Der Kindergarten strukturelle Gewalt

Nach den Morden in Athen frage ich mich immer wieder, warum Menschen, die vorgeblich für Solidarität eintreten, so enthemmt sein können, dass sie den Tod Unbeteiligter leichtfertig in Kauf nehmen. Auch diejenigen des linken Spektrums von den man erwarten kann die Morde an sich abzulehnen, scheinen sich mehr sorgen darum zu machen, dass er politische Gegner die Ereignisse instrumentalisieren könne, als das sie an einer Reflektion über sie bereit wären. (Siehe z.B. Indimedia.) Meines Erachtens spielt bei der Legitimation solcher Taten das Konstrukt strukturelle Gewalt eine entscheidende Rolle.

Aufgabenstellung A -
Übertragen Sie den Satz „Meines Erachtens spielt bei der Legitimation solcher Taten das Konstrukt strukturelle Gewalt eine entscheidende Rolle.“ aus dem Artikel über strukturelle Gewalt ins Englische.
Aufgabenstellung B -
Setzen Sie den Artikel über strukturelle Gewalt im Anschluss an seinen letzten Satz fort.
Die Liste stammt aus einer anderen Quelle.

Quellenauszug -

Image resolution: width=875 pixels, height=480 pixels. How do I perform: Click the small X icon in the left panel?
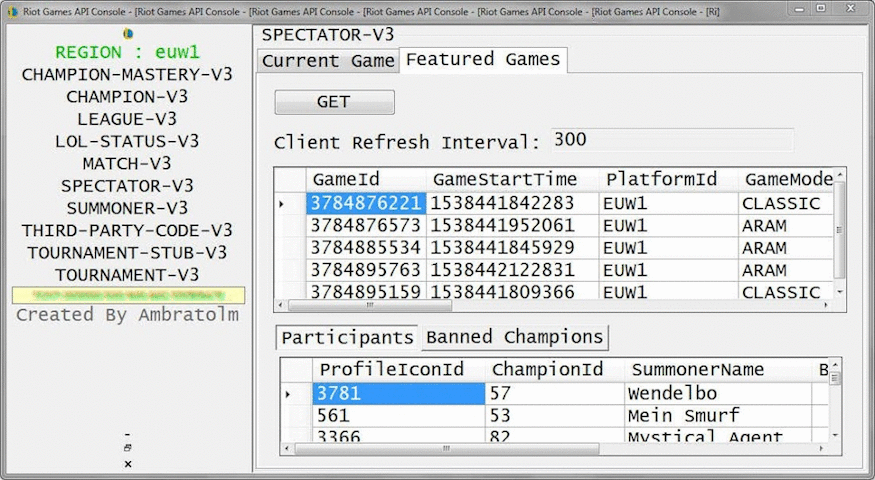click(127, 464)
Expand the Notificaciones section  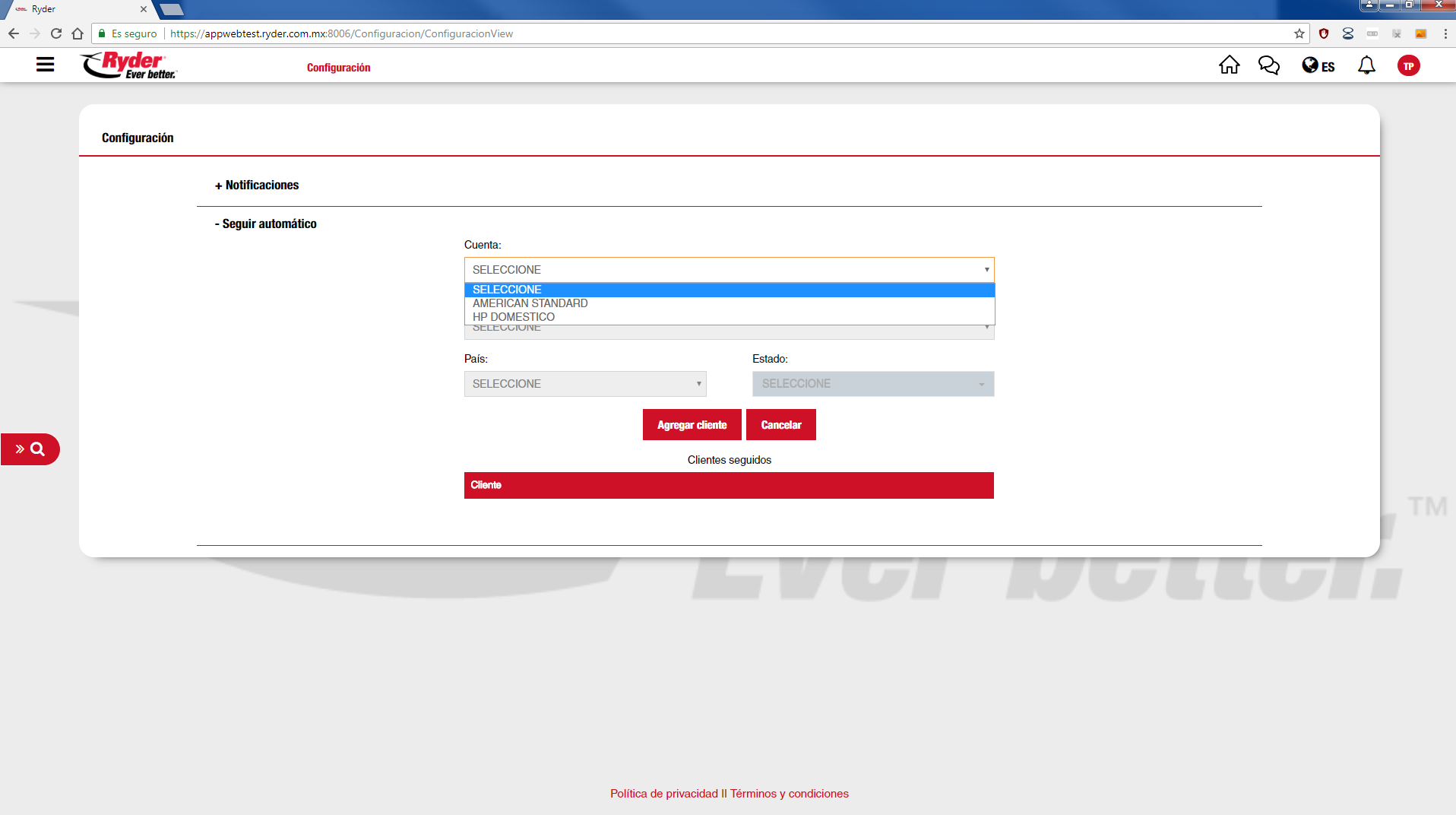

Erwartete Ausgabe A -
In my view, the construct of structural violence plays a decisive role in legitimizing such acts.

Erwartete Ausgabe B -
Linke bezeichnen etwas als strukturell, wenn es eigentlich nicht existiert, sondern erst durch intellektuelle  Taschenspielertricks konstruiert werden muss. Das meine ich nur halb so polemisch wie es klingt. Neben der strukturellen Gewalt, ist der strukturelle Antisemitismus eine nennenswerte Verwendung dieser Technik. Die Idee der strukturellen Gewalt geht auf Johan Galtung zurück, der versteht darunter die „vermeidbare Beeinträchtigung grundlegender menschlicher Bedürfnisse  oder, allgemeiner ausgedrückt, des Lebens, die den realen Grad der Bedürfnisbefriedigung unter das herabsetzt, was potentiell möglich ist“ (zitiert nach Wikipedia). Eine solche Gewalt geht natürlich nicht von einzelnen Verantwortlichen aus, vielmehr seien es die gesellschaftlichen Systeme selbst aus der die strukturelle Gewalt hervorgehe. Dennoch gilt strukturelle Gewalt unter ihren Verfechtern als notwehrfähig.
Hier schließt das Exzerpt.